Estados Unidos lanzó una nueva serie de ataques contra objetivos en Irán y volvió a elevar la tensión en Medio Oriente. La ofensiva fue anunciada por el Comando Central estadounidense, que aseguró que la operación buscó reducir la capacidad iraní de amenazar la navegación en el estrecho de Ormuz.
La decisión se produjo después de que Washington acusara a Irán de atacar buques comerciales que transitaban por esa vía marítima estratégica. Medios iraníes reportaron explosiones en ciudades costeras como Bandar Abbas y Sirik, además de cortes de electricidad en algunas zonas.
El presidente Donald Trump dio por prácticamente terminado el memorándum de entendimiento con Irán, que había sido presentado semanas antes como un marco para encaminar el fin de la guerra en Medio Oriente.
“No quiero tratar con ellos”, afirmó Trump al referirse al régimen iraní.

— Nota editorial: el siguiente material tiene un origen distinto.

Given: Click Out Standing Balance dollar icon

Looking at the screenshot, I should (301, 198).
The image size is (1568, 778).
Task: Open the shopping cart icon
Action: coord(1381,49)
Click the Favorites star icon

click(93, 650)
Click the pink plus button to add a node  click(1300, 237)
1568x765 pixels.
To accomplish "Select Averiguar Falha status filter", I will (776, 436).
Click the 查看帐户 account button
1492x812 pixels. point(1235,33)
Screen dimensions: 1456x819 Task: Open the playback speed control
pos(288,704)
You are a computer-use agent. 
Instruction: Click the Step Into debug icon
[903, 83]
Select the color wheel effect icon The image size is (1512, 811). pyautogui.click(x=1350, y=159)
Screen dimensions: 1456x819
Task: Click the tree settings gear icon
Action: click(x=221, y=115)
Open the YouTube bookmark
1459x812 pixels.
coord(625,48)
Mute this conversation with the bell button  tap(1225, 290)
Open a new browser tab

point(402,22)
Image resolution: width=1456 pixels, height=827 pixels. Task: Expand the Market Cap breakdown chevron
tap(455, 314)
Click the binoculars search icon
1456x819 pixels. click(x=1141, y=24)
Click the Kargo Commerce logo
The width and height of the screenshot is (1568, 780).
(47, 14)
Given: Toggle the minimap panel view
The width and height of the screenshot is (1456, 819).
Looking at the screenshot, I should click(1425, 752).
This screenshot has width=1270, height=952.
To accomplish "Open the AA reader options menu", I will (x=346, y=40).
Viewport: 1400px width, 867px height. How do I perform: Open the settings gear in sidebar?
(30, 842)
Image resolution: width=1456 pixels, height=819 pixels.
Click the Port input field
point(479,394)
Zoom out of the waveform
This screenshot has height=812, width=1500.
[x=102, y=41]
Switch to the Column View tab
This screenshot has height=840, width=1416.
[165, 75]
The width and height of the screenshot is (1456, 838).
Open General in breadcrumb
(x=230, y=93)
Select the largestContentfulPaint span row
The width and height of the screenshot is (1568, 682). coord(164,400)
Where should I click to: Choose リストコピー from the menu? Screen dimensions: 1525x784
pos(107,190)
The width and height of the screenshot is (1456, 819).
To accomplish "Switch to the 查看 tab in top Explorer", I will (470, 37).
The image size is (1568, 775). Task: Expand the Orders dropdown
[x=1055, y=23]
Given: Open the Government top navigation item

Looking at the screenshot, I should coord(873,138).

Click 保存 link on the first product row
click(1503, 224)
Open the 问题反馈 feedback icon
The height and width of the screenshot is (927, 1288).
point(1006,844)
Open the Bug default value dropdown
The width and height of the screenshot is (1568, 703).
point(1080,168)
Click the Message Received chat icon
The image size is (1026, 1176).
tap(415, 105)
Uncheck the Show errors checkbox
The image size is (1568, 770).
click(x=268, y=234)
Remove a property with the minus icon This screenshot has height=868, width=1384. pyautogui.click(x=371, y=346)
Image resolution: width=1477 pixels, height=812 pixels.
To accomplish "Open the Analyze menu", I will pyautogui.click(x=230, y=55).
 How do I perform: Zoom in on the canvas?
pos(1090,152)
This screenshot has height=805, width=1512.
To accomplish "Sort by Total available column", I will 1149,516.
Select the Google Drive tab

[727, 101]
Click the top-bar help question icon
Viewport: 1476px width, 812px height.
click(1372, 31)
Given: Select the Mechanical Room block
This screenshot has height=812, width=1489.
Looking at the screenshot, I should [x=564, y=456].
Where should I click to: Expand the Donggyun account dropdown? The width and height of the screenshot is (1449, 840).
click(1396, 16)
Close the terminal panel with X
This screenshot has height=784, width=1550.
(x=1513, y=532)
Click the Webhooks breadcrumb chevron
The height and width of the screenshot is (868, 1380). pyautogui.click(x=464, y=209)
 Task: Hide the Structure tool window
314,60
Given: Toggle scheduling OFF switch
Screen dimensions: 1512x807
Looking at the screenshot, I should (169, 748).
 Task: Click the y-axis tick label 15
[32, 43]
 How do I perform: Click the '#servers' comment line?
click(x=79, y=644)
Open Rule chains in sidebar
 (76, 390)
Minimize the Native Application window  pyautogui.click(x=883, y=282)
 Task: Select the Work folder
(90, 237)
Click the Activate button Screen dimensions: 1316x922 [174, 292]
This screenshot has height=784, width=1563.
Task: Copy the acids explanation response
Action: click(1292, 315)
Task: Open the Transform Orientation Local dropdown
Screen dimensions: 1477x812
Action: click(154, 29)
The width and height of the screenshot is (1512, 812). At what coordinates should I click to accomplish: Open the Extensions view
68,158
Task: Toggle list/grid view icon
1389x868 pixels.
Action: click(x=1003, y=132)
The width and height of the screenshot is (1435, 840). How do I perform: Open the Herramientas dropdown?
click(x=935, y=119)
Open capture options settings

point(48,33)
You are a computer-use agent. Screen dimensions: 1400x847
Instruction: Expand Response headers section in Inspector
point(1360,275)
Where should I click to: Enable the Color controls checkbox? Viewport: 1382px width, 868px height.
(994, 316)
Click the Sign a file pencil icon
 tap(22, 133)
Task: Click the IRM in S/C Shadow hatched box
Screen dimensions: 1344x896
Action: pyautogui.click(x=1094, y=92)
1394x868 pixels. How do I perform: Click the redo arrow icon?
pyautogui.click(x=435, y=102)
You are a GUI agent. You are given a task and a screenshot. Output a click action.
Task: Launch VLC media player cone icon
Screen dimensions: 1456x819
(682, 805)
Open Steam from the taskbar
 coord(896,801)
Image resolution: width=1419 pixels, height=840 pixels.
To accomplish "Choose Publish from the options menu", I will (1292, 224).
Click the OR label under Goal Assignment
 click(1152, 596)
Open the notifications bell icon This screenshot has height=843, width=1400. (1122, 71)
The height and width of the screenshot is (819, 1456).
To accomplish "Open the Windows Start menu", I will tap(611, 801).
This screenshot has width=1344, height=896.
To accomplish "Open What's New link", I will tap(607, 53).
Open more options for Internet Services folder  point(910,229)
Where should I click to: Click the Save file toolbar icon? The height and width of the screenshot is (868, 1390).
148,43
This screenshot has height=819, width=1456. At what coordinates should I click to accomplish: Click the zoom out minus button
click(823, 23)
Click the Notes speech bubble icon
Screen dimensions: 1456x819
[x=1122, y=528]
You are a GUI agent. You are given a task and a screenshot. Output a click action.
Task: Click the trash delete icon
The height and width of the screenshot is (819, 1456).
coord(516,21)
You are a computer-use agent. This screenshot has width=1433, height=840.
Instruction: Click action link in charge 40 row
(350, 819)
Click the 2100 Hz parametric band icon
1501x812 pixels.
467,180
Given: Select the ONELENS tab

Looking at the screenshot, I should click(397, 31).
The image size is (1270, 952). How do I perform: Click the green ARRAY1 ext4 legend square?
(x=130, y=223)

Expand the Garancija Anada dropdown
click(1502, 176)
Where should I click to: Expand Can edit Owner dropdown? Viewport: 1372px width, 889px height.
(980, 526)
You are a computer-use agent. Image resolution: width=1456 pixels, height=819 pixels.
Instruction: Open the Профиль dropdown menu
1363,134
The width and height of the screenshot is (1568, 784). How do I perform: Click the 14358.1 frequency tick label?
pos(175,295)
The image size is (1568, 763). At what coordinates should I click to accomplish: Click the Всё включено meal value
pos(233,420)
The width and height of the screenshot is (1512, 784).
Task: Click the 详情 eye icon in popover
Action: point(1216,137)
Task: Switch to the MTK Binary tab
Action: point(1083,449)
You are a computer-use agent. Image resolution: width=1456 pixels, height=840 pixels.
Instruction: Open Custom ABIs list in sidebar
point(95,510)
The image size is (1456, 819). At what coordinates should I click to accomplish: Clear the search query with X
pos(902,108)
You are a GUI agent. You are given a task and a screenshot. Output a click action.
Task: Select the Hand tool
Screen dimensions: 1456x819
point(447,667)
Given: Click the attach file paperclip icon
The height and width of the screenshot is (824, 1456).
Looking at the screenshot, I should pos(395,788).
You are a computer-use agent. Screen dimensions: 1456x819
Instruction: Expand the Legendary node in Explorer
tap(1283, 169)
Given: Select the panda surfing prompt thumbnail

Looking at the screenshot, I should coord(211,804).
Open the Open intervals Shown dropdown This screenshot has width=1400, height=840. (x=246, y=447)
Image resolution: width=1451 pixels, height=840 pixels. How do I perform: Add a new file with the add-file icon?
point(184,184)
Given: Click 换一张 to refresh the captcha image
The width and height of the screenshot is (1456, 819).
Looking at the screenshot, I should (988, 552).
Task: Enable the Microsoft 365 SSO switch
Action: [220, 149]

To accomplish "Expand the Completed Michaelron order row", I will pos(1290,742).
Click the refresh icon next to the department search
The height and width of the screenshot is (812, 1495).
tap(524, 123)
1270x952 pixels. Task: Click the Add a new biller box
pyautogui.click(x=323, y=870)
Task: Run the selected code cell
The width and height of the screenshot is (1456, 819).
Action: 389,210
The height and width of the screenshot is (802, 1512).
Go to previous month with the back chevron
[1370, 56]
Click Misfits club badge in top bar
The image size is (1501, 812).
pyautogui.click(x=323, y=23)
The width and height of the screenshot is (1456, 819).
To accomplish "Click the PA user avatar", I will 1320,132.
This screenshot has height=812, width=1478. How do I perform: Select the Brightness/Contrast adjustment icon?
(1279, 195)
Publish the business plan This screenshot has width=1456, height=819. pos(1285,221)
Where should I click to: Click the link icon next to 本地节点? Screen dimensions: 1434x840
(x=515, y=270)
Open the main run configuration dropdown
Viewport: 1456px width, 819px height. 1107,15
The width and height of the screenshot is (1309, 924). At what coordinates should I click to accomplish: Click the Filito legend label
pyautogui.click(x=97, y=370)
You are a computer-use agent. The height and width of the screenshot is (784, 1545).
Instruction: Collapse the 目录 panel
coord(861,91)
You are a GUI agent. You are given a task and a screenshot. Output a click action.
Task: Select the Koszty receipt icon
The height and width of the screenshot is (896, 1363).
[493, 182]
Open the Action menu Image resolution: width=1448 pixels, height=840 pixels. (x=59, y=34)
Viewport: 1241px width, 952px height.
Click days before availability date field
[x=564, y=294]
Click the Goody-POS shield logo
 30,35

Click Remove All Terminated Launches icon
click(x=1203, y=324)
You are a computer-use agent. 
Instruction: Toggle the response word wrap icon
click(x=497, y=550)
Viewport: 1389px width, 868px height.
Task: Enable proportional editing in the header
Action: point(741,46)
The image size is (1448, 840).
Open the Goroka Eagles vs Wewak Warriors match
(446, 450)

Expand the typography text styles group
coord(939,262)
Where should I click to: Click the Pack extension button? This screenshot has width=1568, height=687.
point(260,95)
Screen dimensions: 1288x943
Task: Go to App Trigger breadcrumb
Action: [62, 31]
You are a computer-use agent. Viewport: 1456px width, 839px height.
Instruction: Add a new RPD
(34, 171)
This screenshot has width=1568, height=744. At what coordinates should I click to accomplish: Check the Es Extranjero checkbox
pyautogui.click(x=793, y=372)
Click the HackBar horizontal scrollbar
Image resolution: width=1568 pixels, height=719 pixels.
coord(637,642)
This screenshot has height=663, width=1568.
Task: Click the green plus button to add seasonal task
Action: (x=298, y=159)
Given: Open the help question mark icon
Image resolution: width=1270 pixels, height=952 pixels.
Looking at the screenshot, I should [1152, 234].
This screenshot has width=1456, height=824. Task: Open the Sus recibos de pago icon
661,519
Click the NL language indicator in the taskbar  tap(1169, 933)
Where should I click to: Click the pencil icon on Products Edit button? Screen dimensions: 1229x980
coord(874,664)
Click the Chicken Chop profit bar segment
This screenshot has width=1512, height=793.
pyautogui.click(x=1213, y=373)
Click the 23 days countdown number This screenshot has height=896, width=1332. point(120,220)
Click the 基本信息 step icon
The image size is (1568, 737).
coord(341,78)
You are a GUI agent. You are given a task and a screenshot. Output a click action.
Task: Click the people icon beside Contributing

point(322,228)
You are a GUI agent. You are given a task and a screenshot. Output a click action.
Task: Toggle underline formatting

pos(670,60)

Según la administración estadounidense, los bombardeos fueron una represalia por los ataques contra barcos y tuvieron como objetivo instalaciones vinculadas con la capacidad militar iraní en zonas próximas al estrecho de Ormuz.
Trump sostuvo que no busca una intervención prolongada, aunque advirtió que la respuesta estadounidense podría intensificarse si Irán vuelve a atacar embarcaciones. Al mismo tiempo, representantes de distintos países y organismos internacionales llamaron a retomar el diálogo diplomático.
La escalada también puso en duda la continuidad del acuerdo provisional firmado en junio entre Washington y Teherán. Ambas partes venían acusándose de incumplir los términos del alto el fuego, mientras se multiplicaban las señales de deterioro en la negociación.
La nueva ofensiva reabre el temor a una escalada militar mayor en Medio Oriente y vuelve a poner bajo presión a los mercados energéticos internacionales.